A: Oxygenated-anoxic difference attenuation spectra with (F+) and without (F−) 1μM FCCP. B. Residuals (Data-Model) of the fitting model when the spectra in A are fitted with components b_H, b_L, c₁, Cytc a_L and a₃. C: Difference attenuation spectrum on addition of FCCP with the component of b_L that is fitted into the spectrum. D: Reconstructed specific absorption spectra of a_H compared to the literature spectra of heme a (assumed to be a_L) and a₃ taken from [27].

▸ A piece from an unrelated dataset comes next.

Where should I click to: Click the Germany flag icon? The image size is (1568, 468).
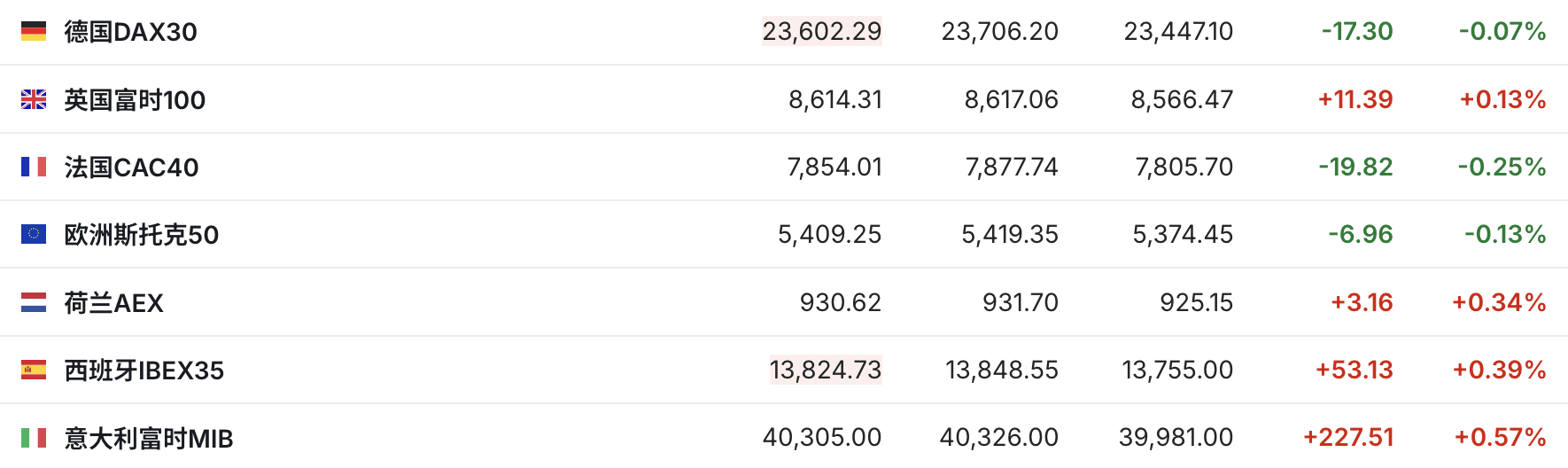coord(34,32)
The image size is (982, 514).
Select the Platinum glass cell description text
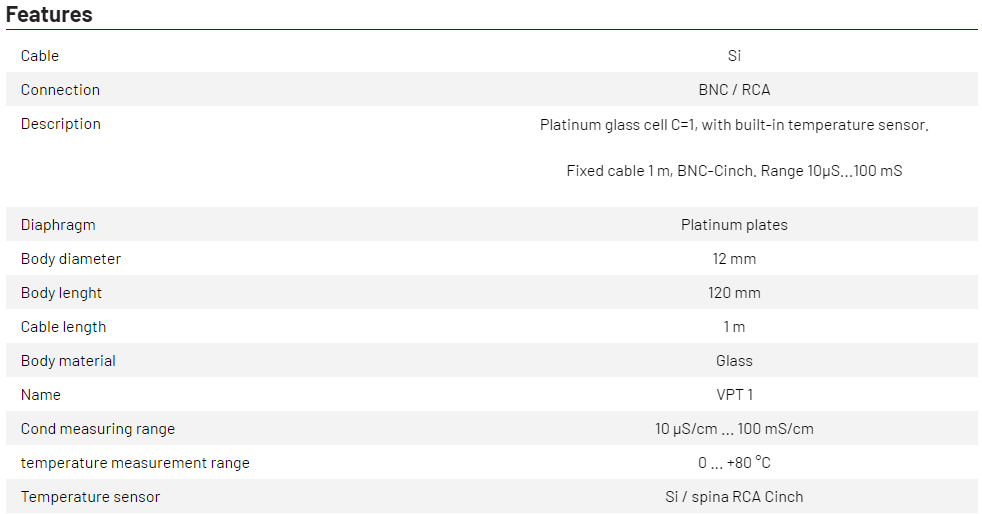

The difference attenuation spectrum on addition of FCCP is shown in figure 2C. The difference spectrum is dominated by a band centered at ≈609nm. The changes at 560nm are resolved into a double peak which is characteristic of an oxidation of heme b_L. The component of the attenuation spectrum that the fitting algorithm attributes to heme b_L is overlaid. This component, along with much smaller components attributed to heme b_H, heme c₁ and Cytc, was subsequently subtracted to give the difference spectrum of the fully reduced enzyme and a_H. The difference spectrum, which was calculated from the average of six difference spectra from independent experiments and scaled as described in the methods section, was subtracted from the spectrum of the fully reduced enzyme to give the spectrum of a_H. The spectrum of a_H is compared to the difference spectra of heme a (assumed to be a_L) and heme a₃, both measured from the bovine enzyme [27], in figure 2D. The spectra of a_H and a_L have peaks at 602.1 and 605nm, respectively, and have the same 630nm-peak intensity to within 3%.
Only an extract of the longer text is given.